Neste post, vou me concentrar em demonstrar como rodar o NetKit no Linux e de quebra utilizá-lo em um laboratório de tunelamento 6to4. Em outras palavras, veremos como simular uma rede composta por 3 hosts, sendo 1 deles no papel de roteador IPv4, e dois outros computadores, em domínios de colisão diferentes, rodando IPv6 (6to4). A ideia básica é demonstrar uma, das muitas técnicas, de coexistência entre hosts IPv6 e IPv4. Neste cenário, vamos simular o tráfego de pacotes IPv6 por backbones (como acontece na maior parte da Internet) que só falam IPv4.

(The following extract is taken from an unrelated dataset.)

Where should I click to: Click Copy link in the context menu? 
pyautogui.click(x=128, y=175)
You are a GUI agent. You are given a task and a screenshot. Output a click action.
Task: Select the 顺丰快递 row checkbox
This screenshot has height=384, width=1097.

Pois bem, sem mais delongas, vamos ao que interessa. Você pode usar basicamente qualquer distribuição Linux como sistema hospedeiro, desde que tenha ambiente gráfico. Particularmente, gosto do Ubuntu Linux. 😉
Abra um terminal texto e baixe os componentes do NetKit (neste momento, na versão 2.8):
user@host:~$ cd <enter>
user@host:~$ wget http://wiki.netkit.org/download/netkit/netkit-2.8.tar.bz2
user@host:~$ wget http://wiki.netkit.org/download/netkit-filesystem/netkit-filesystem-i386-F5.2.tar.bz2
user@host:~$ wget http://wiki.netkit.org/download/netkit-kernel/netkit-kernel-i386-K2.8.tar.bz2
Descompacte os arquivos:
user@host:~$ tar jxvf netkit-2.8.tar.bz2
user@host:~$ tar jxvf netkit-filesystem-i386-F5.2.tar.bz2
user@host:~$ tar jxvf netkit-kernel-i386-K2.8.tar.bz2
Crie as variáveis de ambiente apropriadas (editando .bashrc e incluindo as linhas abaixo no final do arquivo):
export NETKIT_HOME=/home/user/netkit
export MANPATH=:$NETKIT_HOME/man
export PATH=$NETKIT_HOME/bin:$PATH
Teste se tudo deu certo:
user@host:~$ bash <enter>
./check_configuration.sh
Principais comandos do NetKit:
Para startar, reiniciar ou configurar as máquinas virtuais no netkit você precisa decorar apenas alguns comandos básicos. Abaixo segue uma listagem breve dos principais:
- vstart: inicia uma nova máquina
- vlist: lista as máquinas rodando
- vconfig: novas nics em tempo de execução
- vhalt: desliga a máquina virtual de forma ordenada
- vcrash: derruba a máquina virtual
- vclean: “panic command”
Entendendo o ambiente:
Para gerarmos o ambiente de laboratório proposto neste artigo, vamos criar 3 hosts. O “pc1” que estará conectado ao domínio de colisão “A”, o “pc2”, conectado ao domínio se colisão “B”, e o “router”, que fará parte dos 2 domínios de colisão – Justamente porque ficará entre uma rede e outra. A imagem abaixo ilustra este cenário:
Startando os hosts:
user@host:~$vstart pc1 --eth0=A
user@host:~$vstart pc2 --eth0=B
user@host:~$vstart router --eth0=A --eth1=B
Aqui, cada host é criado e apresentado em uma janela diferente. Cada VM do Netkit consome em média 8MB de memória RAM e é basicamente um Debian Linux enxuto. Você também pode baixar dezenas de laboratórios prontos no site do projeto. Em geral, todos eles com material de apoio e gabarito dos testes.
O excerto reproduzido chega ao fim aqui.